As it turns out, it really may have been a lack of capacity rather than a lack of demand holding sales of Tesla vehicles back. After beefing up its output capabilities over the past year, the company managed to deliver a record-breaking 11,507 electric vehicles in the second quarter of the year. That was 52% higher than the number of vehicles the company delivered in Q2 of 2014, and handily topped the 10,045 deliveries made in the first quarter of this year.

The price of Tesla stock jumped nearly 4% on the news to near $279 per share.

And why not? That total surpassed the company’s forecast for deliveries of between 10,000 and 11,000 electric cars in Q2, and now the full-year goal of 55,000 units doesn’t seem out of line at all. Indeed, given that Musk plans to debut the new all-electric crossover vehicle (the Model X) in the very near future and orders for the vehicle already number in the thousands, it would be surprising if Tesla sales didn’t reach that lofty goal of 55,000 automobiles this year.

How Does TSLA Pull It Off?

A great deal of credit for the advent of the electric vehicle is given to the sky-high oil prices seen — and sustained — between 2007 and early 2014. That problem was dramatically solved beginning in July of this year, though, with a 50% plunge in the price of crude. Though oil prices have rebounded somewhat in the meantime, it’s believed crude oil, and therefore gasoline, could remain cheap for years to come.

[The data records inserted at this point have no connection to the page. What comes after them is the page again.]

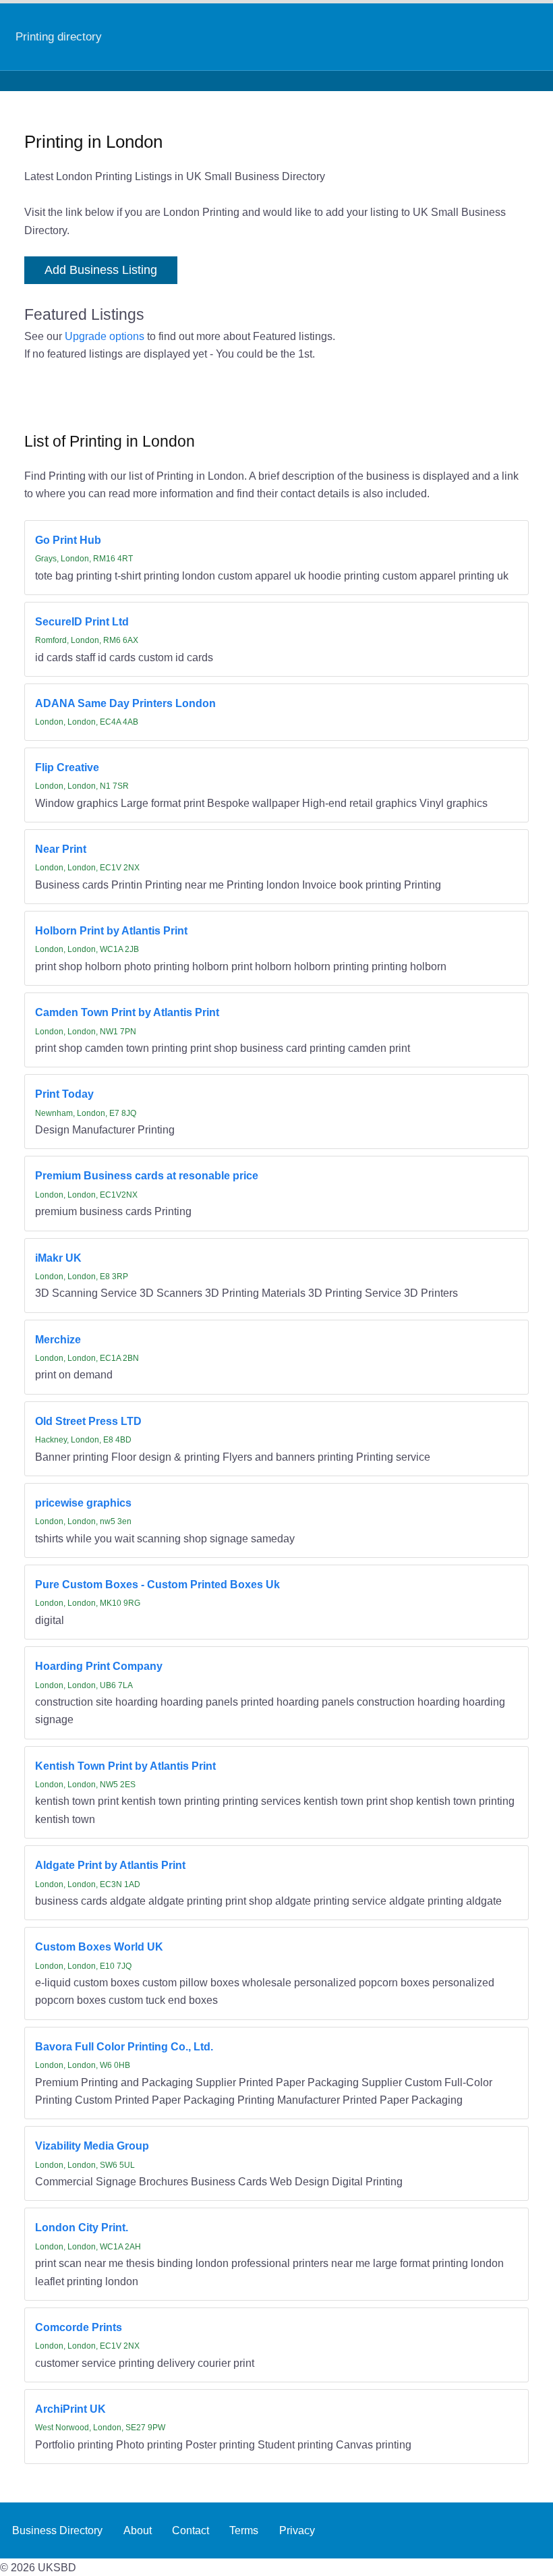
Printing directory (59, 36)
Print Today (64, 1094)
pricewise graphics (83, 1502)
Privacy (297, 2530)
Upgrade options (104, 336)
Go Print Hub (68, 540)
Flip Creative (67, 767)
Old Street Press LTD (88, 1421)
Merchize (58, 1339)
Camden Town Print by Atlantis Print (127, 1012)
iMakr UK (58, 1258)
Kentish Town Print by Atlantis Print (125, 1766)
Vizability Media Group (92, 2145)
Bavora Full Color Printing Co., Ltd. (124, 2046)
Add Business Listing (101, 270)
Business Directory (57, 2530)
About (137, 2530)
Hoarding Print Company (99, 1666)
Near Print (60, 849)
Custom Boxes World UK (99, 1946)
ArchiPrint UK (70, 2409)
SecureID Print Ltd (82, 621)
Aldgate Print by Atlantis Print (110, 1865)
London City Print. (81, 2227)
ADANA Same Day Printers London (125, 703)
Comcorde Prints (78, 2327)
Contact (190, 2530)
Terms (243, 2530)
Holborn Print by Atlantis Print (111, 930)
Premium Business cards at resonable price (146, 1175)
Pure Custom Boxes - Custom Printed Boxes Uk (157, 1584)
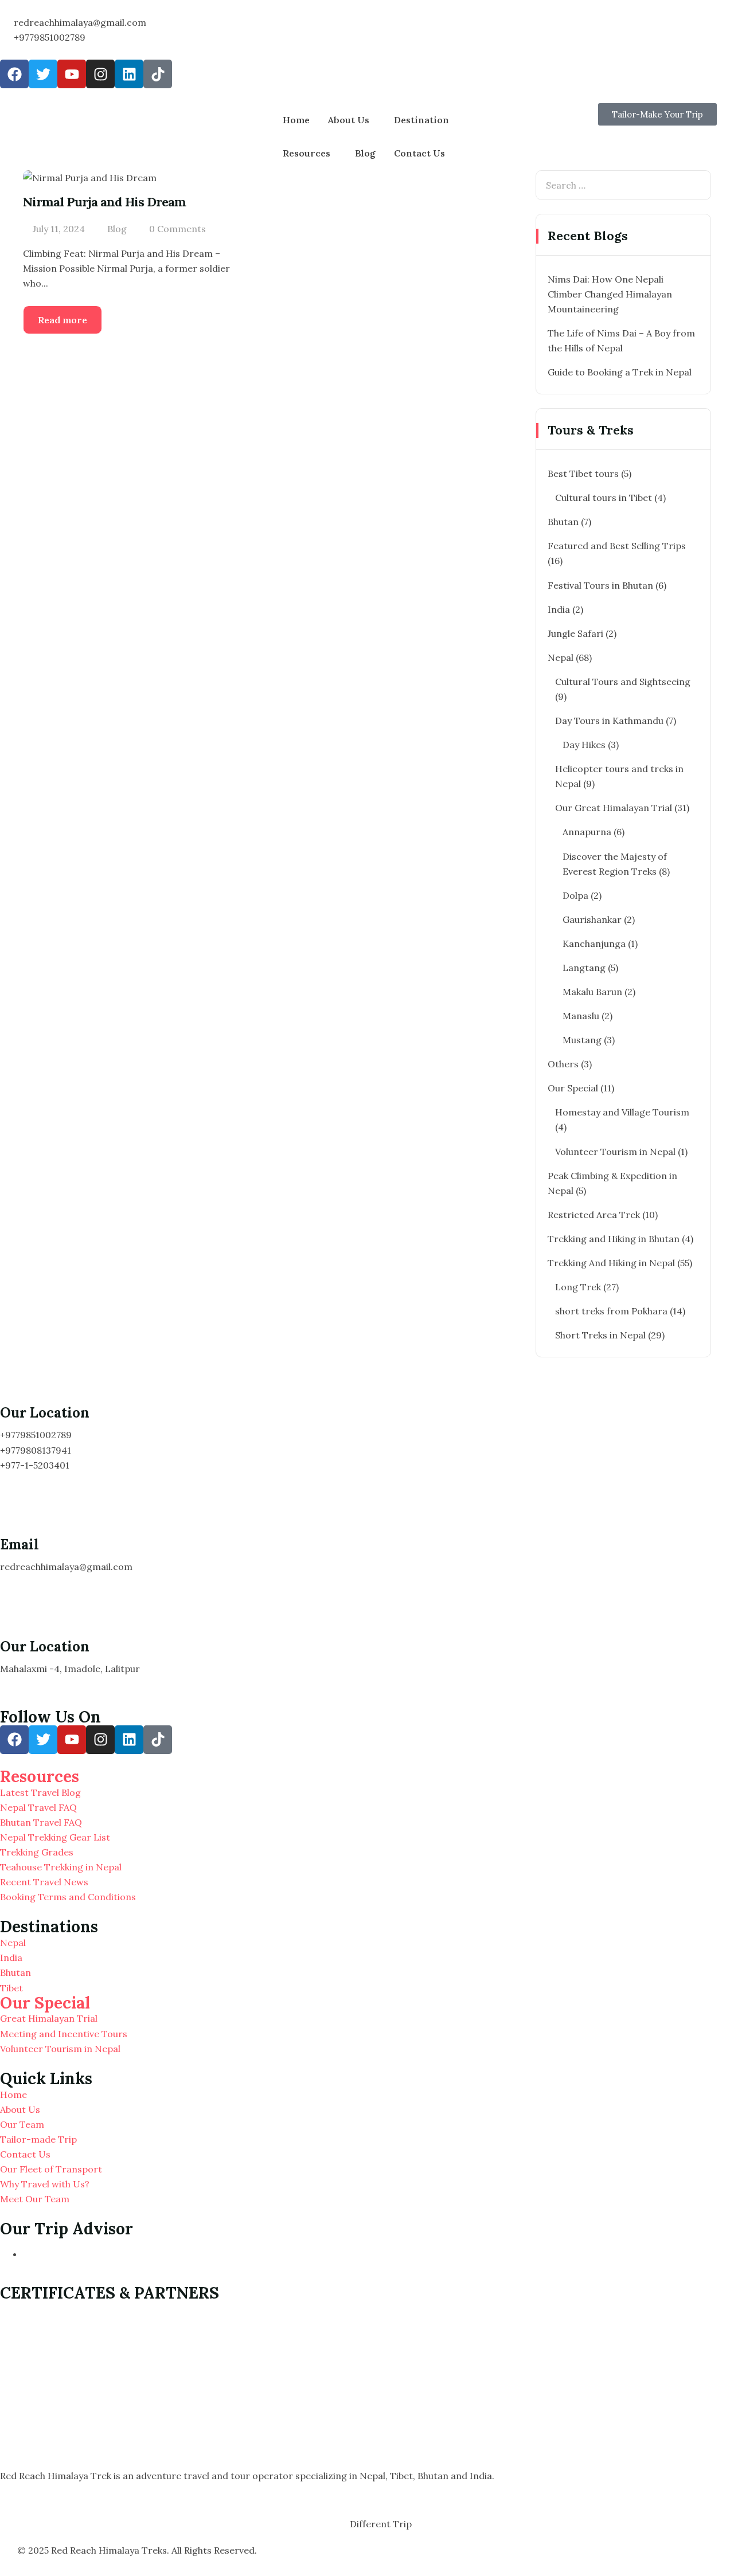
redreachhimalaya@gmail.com (80, 22)
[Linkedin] (129, 74)
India (11, 1957)
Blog (365, 153)
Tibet (11, 1988)
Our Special (45, 2002)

The impact on the electric vehicle industry is the obvious one — demand for electric vehicles has been crimped by affordable gasoline.

Tesla sales have been largely immune to that headwind, however, particularly in the United States. Morningstar analyst David Whiston explained:

“A lot of investors think cheap oil is bad news for Tesla, but it’s not that simple. People who are buying Tesla today don’t really care if gas is cheap or expensive. They want it because it’s a status symbol or for the performance or they are very eco-conscious and just don’t want to consume fossil fuels, regardless of what they pay for the fossil fuels.”

The numbers over the course of the past six months seem to confirm what Whiston was saying late last year. Sales of the Nissan (NSANY) Leaf and the Chevy Volt from General Motors (GM) were down sharply in June, and consumer interest in the best-selling (in U.S.) mid-priced EV — the Leaf — is expected to slump even further this summer as the leases from the initial introduction of the electric automobile start to expire.

Bottom Line for Tesla Stock

Though Tesla sales are clearly pointed in the right direction, it should be made clear that Tesla is neither a profitable company nor expected to become profitable this year.

While a scale-up of in deliveries would widen margins for most companies, for Tesla, the scale-up has been and will continue to be costly. The company has set aside $1.5 billion for capital expenditures this year, most of which will be used to further bolster car-production capability and to advance the establishment of its own battery-making facility in Nevada.

The lack of net profits isn’t inherently a problem for fans and followers of Tesla stock. The market has certainly rewarded companies with less of a chance to ever turn a profit, and the current TSLA bulls are eyeing the projected swing to a wide profit of $3.42 per share in 2016.

The analyst community is believing more and more as well, including Bank of America Merrill Lynch. Though it still categorizes Tesla stock as an under-performer, it still tripled its target price on shares from $65 to $180 in the wake of Thursday’s news.

The Merrill Lynch opinion underscores that while things are moving in the right direction for Tesla, valuation could become a considerable probelm for TSLA shares should the story becomes anything less than Cinderella-like. Diminished Q3 deliveries or unexpectedly-high capital expenditures are two ways that could happen. Until that happens though, Musk seems to be doing a pretty good job of silencing the doubters, en route to making Tesla stock more of an investment and less of a speculative trade.

As of this writing, James Brumley did not hold a position in any of the aforementioned securities.